While March is a low point in the tourism sector for both employment and hours of work, both usually start to increase at this time of year. Over 30% of the tourism workforce is filled by young people aged 15 to 24, many of whom look for part-year work for the summer. Using the accommodation and food services sector as an example, we can see that even during the years of the economic recession, the total number of actual hours worked by employees increased significantly starting in April or May. By comparing the total number of actual hours worked for the years 2007 through 2009, as well as last year (2019), when Canada received a record number of visitors, the effect on hours worked becomes clear (see Figure 8).4
In most years, the increase in hours is accompanied by increased hiring of workers. Businesses that are open year-round see increases in demand and seasonal businesses open up for the summer season. A recent national survey of tourism businesses conducted by Tourism HR Canada showed that about 11% of tourism businesses are only open for part of the year.
Regardless of whether they are open part-year or full-year, most tourism operators see their highest level of demand in the summer.

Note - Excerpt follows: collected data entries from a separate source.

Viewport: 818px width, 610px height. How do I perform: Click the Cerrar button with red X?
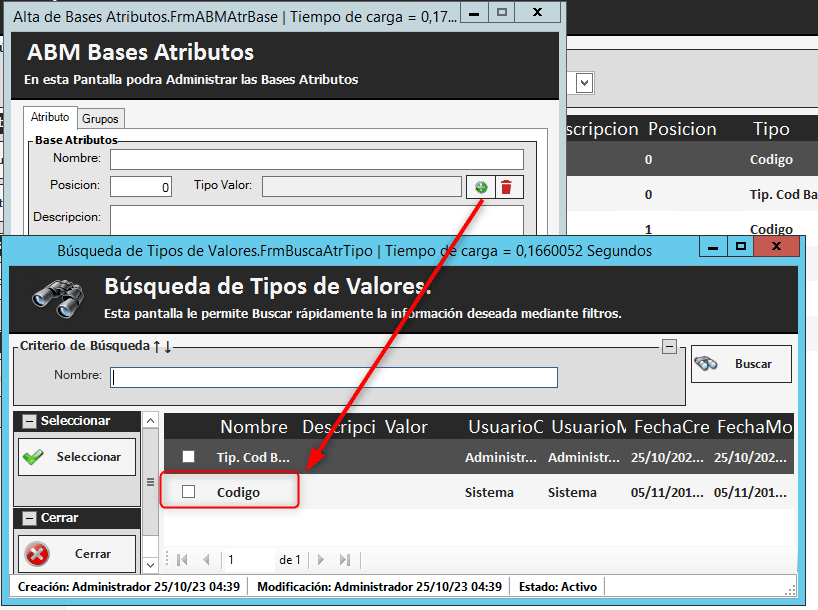[x=78, y=553]
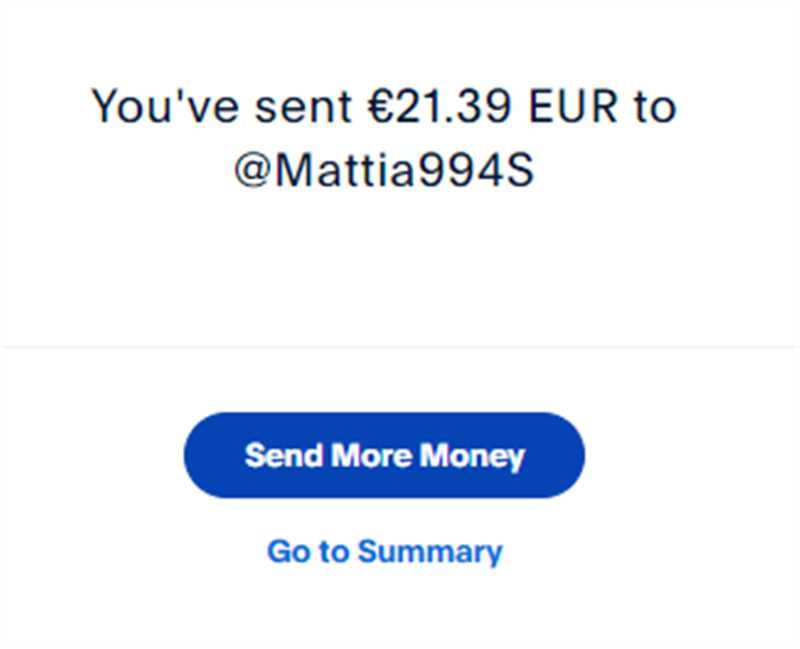Follow the Go to Summary text link
800x649 pixels.
(385, 552)
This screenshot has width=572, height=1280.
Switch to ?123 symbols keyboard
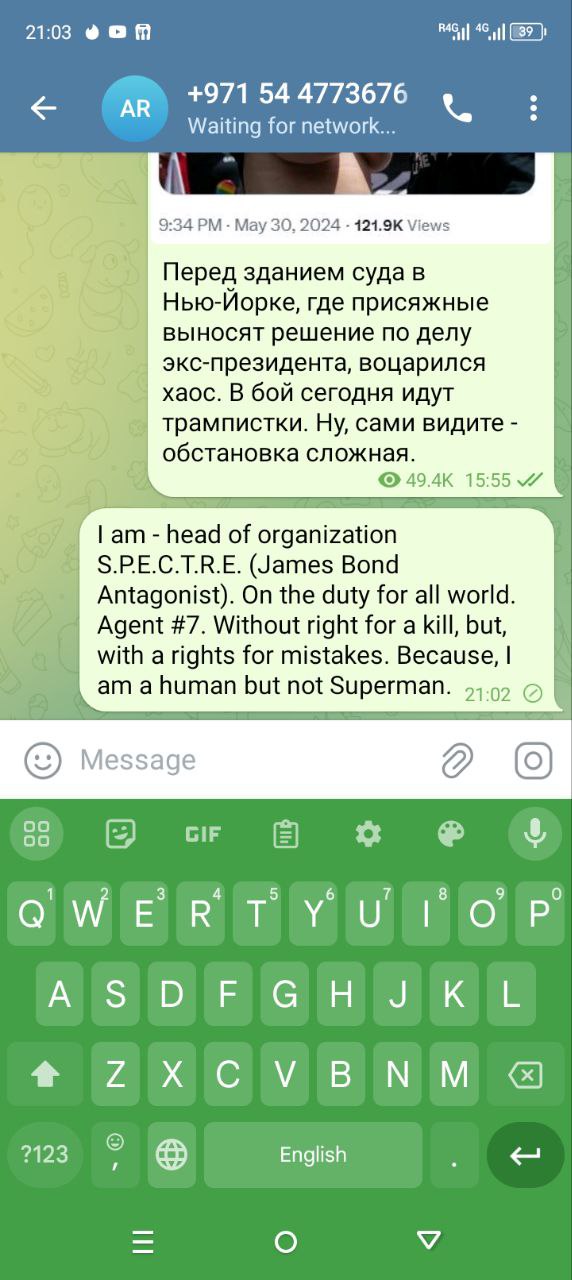pyautogui.click(x=45, y=1155)
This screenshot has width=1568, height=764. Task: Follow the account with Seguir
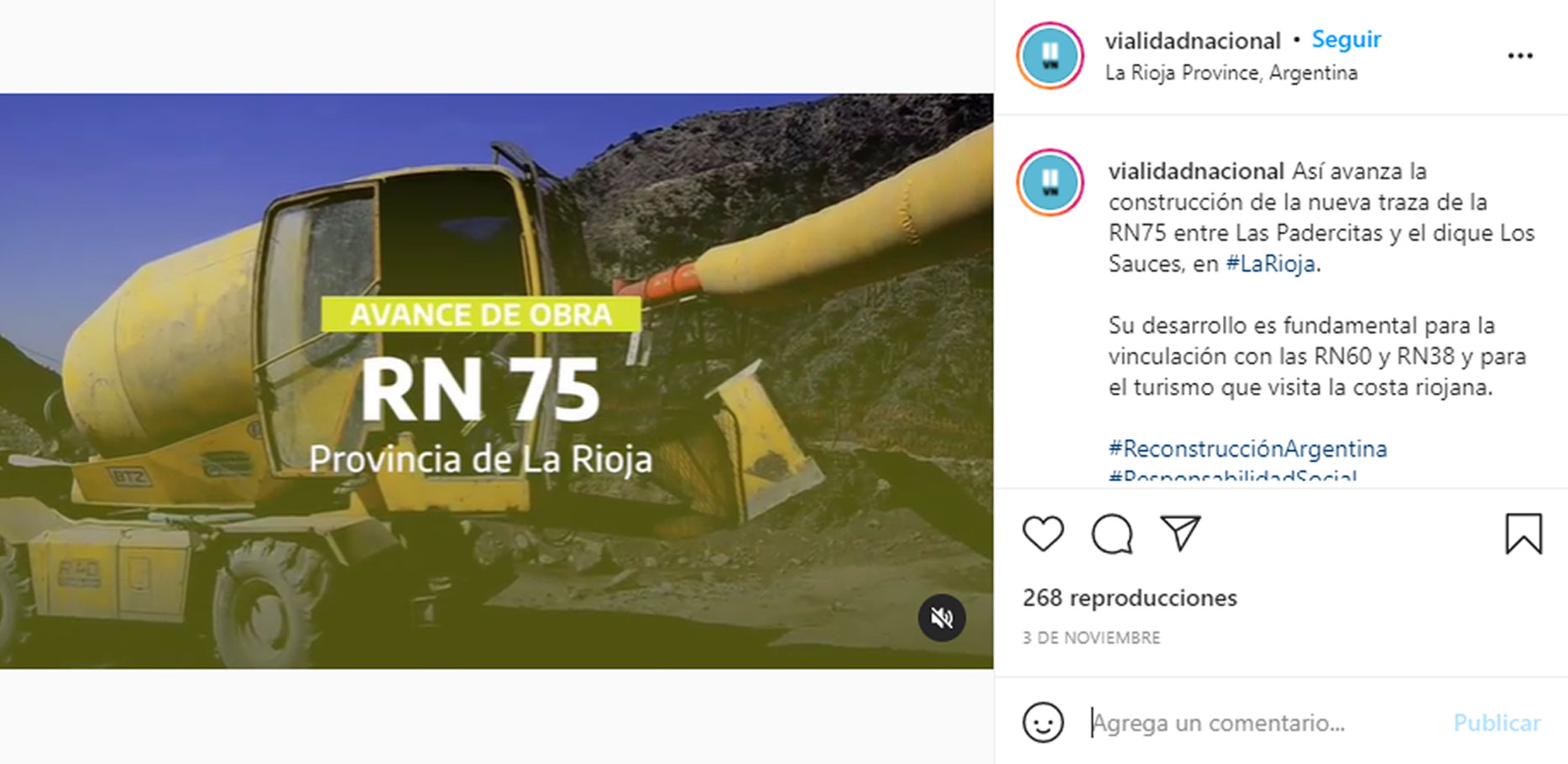1346,39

The spike in hiring that goes along with this seasonal spike in demand is under threat this year. Tourism employment usually peaks in July or August. The average increase in employment from the monthly low to monthly high for the years 2013 to 2019 was 217,000. Last year, 230,600 jobs were added between March and July. Not only does tourism add over 200,000 people to its workforce each year, the number of part-time workers drops, while the number of full-time workers increases as year-round workers shift from part-time to full-time hours. With local lockdowns still in place until at least the beginning of May and domestic and international travel likely to be restricted until much later, this hiring will not occur.
The March Labour Force Survey only shows us the beginning of COVID-19’s effect on tourism sector employment. The full impact in terms of lost employment will be shown by April’s Labour Force Survey, although thanks to government programs like the Canada Emergency Wage Subsidy, some workers will have been rehired—such as the 20,000 individuals being rehired by Air Canada and WestJet. Actual hours worked will be a key indicator of demand levels, however, as some of these workers may be employed but working very few hours due to limited demand.
Some provinces may begin lifting restrictions starting in May. While it remains to be seen to what extent, the first tourism businesses able to begin recovering will be those drawing significant revenue from local sources, such as restaurants and recreation businesses. However, these businesses will still miss the spike from tourist demand over the summer months. Tourism businesses that rely heavily on demand from tourists, such as accommodation, transportation, and travel services, face longer-lasting impacts as they await the return of domestic and international travel.
1 Statistics Canada, Leading indicator of cross-border traveller volume, March 2020 Reports of entries and re-entries from offices of the Canada Border Services Agency & Leading indicator of international arrivals to Canada by air, first quarter 2020.
2 As defined by the Canadian Tourism Satellite Account. The NAICS industries included in the tourism sector are those that would cease to exist or operate at a significantly reduced level of activity as a direct result of an absence of tourism.
3 Statistics Canada. Table 14-10-0036-01 Actual hours worked by industry, monthly, unadjusted for seasonality (x 1,000).
4 Statistics Canada. Table 14-10-0036-01 Actual hours worked by industry, monthly, unadjusted for seasonality (x 1,000).